#### Given task
Rewrite the part of the records below that opens with the line containing "Click the Filter list icon" and closes with the line containing "Action: click(379, 623)", both lines included, as a Markdown table with the columns Row and Content, one numbered row per line, with blank lines and pictures left out.

#### Record extracts
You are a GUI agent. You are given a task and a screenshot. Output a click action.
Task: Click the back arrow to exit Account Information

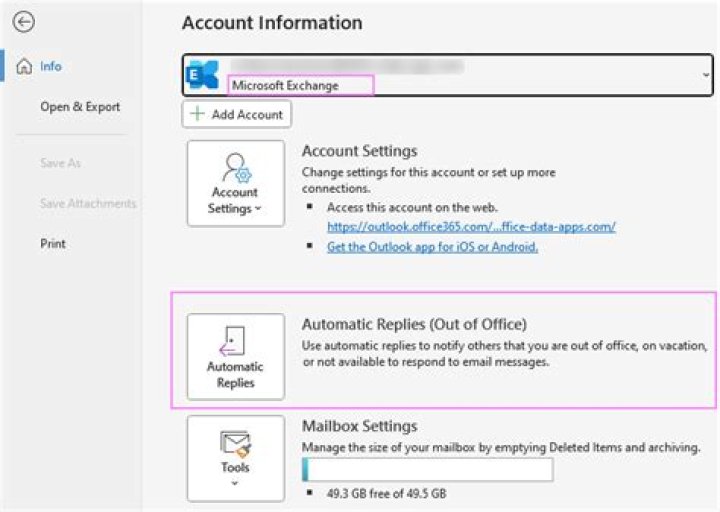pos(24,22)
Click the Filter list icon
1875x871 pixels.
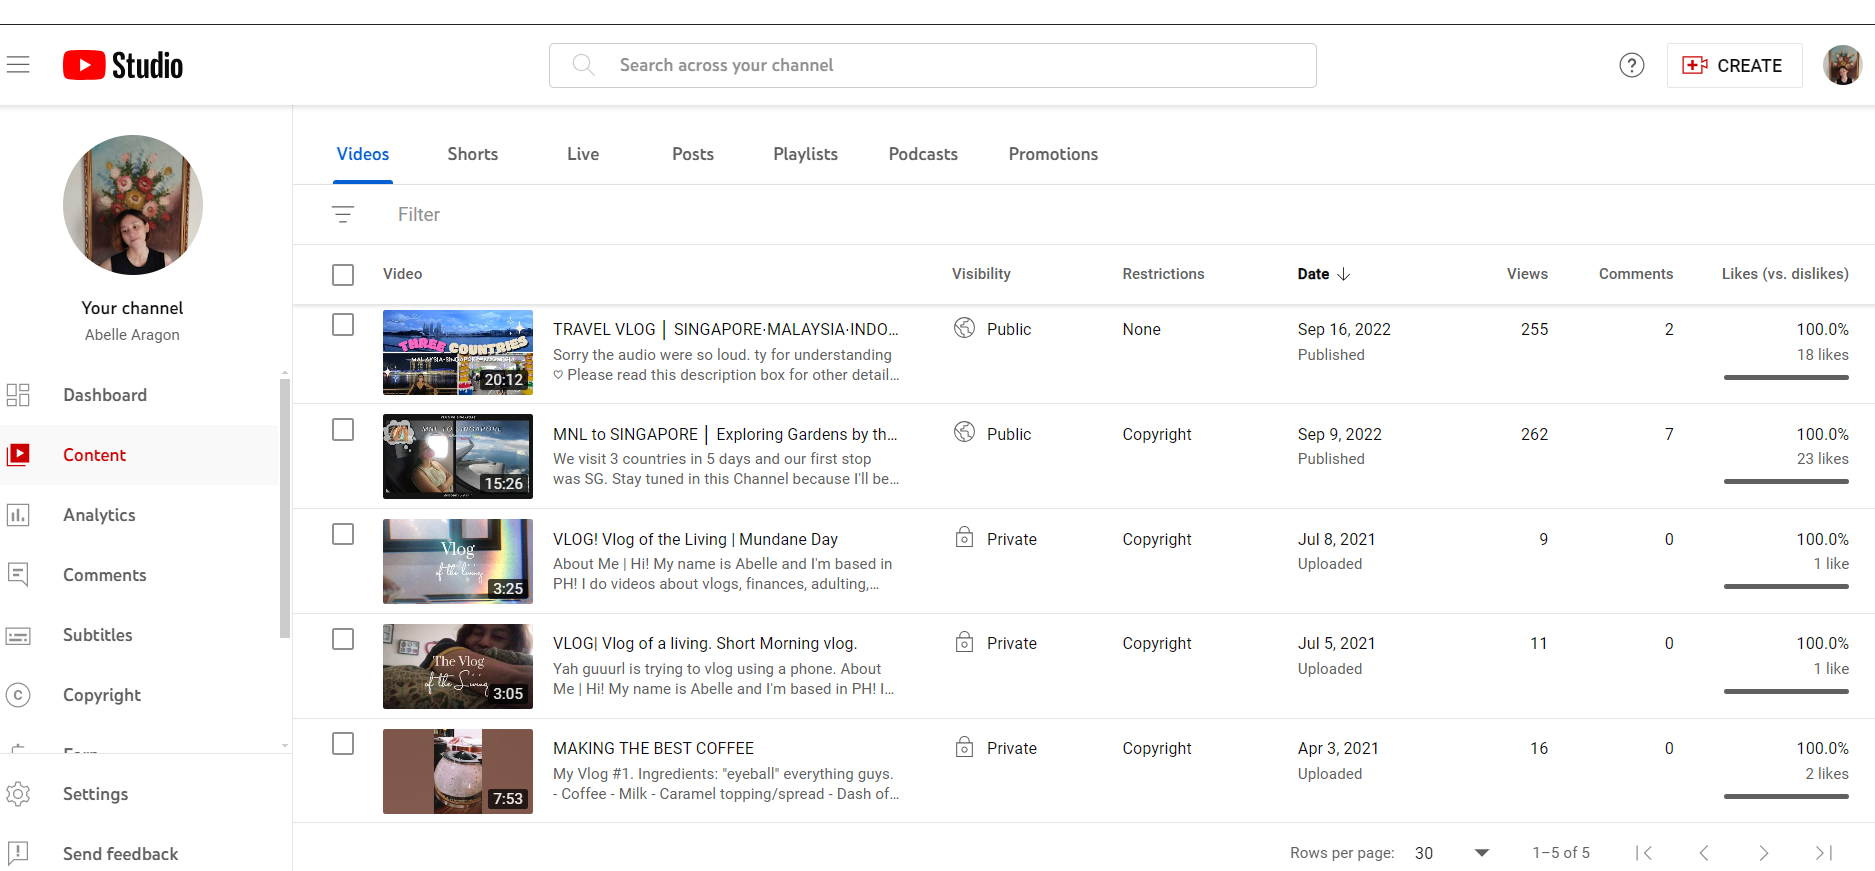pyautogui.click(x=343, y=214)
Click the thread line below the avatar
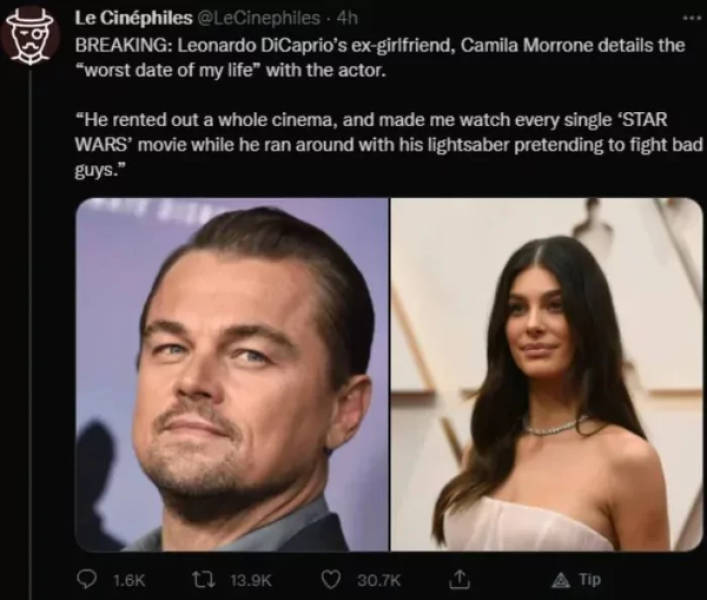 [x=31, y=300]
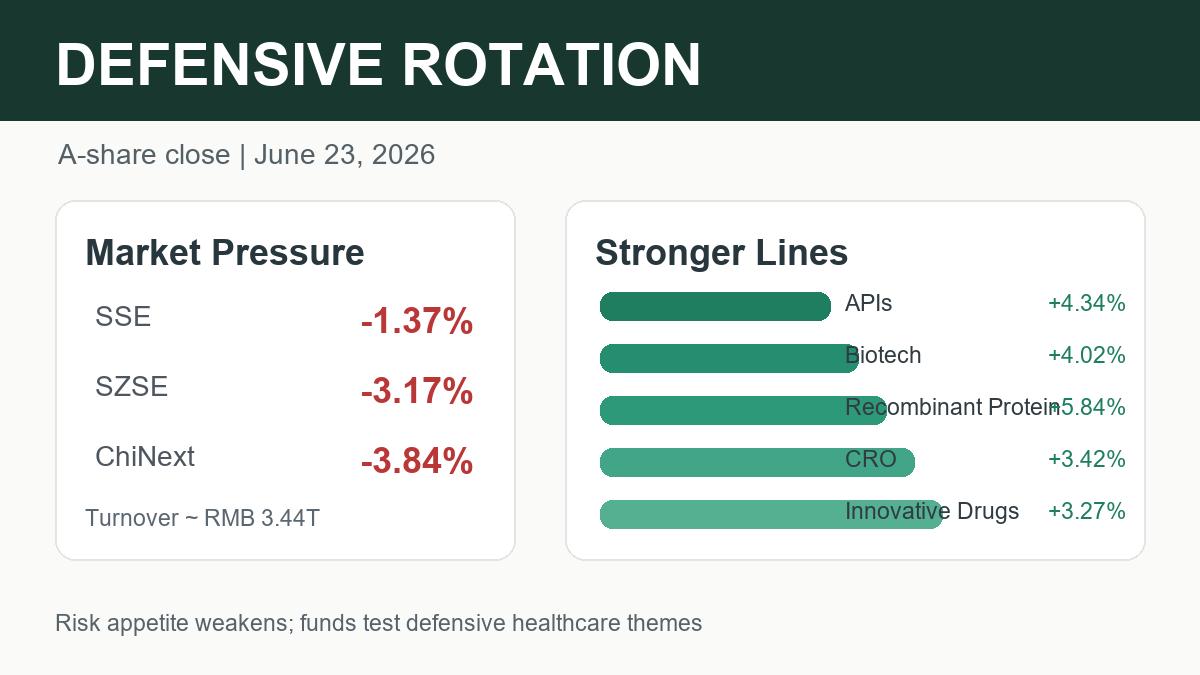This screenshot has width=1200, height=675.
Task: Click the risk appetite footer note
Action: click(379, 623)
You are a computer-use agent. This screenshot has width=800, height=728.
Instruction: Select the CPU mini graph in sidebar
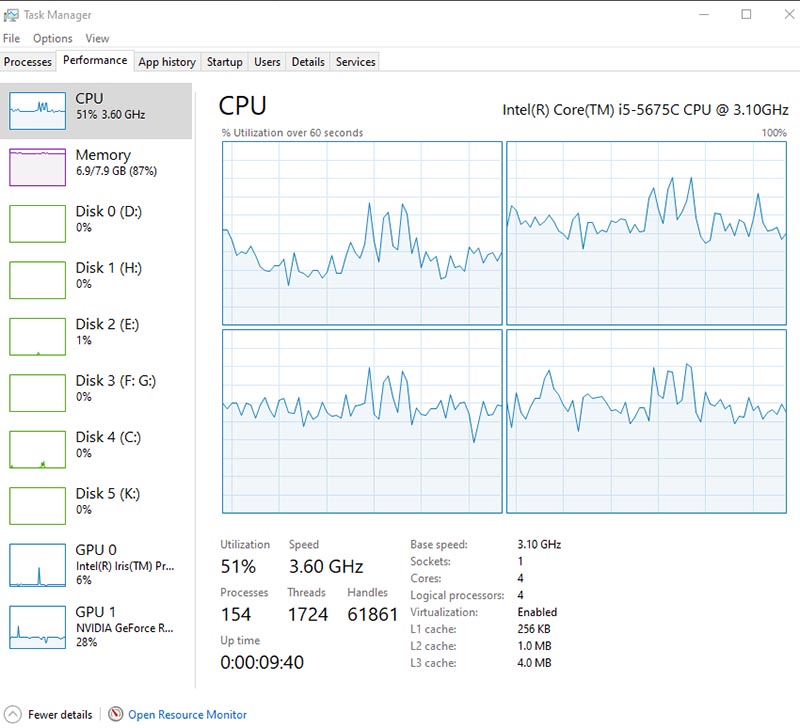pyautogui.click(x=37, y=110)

#### Answer to the task
| Row | Content |
|---|---|
| 1 | Click the Filter list icon |
| 2 | 1875x871 pixels. |
| 3 | pyautogui.click(x=343, y=214) |
| 4 | Click the thread line below the avatar |
| 5 |  [x=31, y=300] |
| 6 | This screenshot has width=1200, height=675. |
| 7 | Task: Click the risk appetite footer note |
| 8 | Action: click(379, 623) |